* [What to work on]: The material below holds a span beginning at the line with "Task: View pending" and ending at the line with "Given: Click the". Quote that span exactly, both ends included, and only that span.

(Data supplied Opens)

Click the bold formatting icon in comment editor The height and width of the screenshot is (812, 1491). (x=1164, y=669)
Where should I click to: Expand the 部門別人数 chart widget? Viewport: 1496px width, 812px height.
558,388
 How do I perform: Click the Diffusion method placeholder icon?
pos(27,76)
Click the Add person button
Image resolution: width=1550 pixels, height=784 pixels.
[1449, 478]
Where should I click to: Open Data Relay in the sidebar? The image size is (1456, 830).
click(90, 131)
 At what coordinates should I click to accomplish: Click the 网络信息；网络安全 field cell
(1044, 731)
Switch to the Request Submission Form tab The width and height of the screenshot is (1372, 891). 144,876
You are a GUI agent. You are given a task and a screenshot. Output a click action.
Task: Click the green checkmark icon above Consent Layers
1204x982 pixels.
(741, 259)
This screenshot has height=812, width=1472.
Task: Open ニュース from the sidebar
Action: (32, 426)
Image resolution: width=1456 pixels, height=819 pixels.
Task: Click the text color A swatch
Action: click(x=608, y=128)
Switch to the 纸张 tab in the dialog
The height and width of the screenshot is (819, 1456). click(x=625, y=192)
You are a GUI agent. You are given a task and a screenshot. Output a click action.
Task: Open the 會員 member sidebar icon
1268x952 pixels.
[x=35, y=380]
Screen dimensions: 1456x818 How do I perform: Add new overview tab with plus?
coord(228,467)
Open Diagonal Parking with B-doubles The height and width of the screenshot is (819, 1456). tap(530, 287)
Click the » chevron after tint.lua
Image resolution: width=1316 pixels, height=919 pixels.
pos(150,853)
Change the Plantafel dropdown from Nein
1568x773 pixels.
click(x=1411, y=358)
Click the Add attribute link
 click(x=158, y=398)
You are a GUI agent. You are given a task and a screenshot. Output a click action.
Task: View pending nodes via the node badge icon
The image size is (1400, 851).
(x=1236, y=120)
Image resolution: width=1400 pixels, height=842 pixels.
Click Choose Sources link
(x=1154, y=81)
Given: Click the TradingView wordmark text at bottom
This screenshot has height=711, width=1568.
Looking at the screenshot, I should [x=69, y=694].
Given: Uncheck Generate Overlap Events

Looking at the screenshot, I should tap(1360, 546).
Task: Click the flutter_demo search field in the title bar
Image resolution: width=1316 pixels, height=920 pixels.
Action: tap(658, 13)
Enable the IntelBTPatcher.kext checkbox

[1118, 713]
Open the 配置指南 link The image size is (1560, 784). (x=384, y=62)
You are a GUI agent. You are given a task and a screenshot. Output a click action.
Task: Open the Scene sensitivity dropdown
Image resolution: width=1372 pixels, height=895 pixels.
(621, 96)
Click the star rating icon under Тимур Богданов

(Data supplied Closes)

* [Output]:
Task: View pending nodes via the node badge icon
The image size is (1400, 851).
(x=1236, y=120)
Image resolution: width=1400 pixels, height=842 pixels.
Click Choose Sources link
(x=1154, y=81)
Given: Click the TradingView wordmark text at bottom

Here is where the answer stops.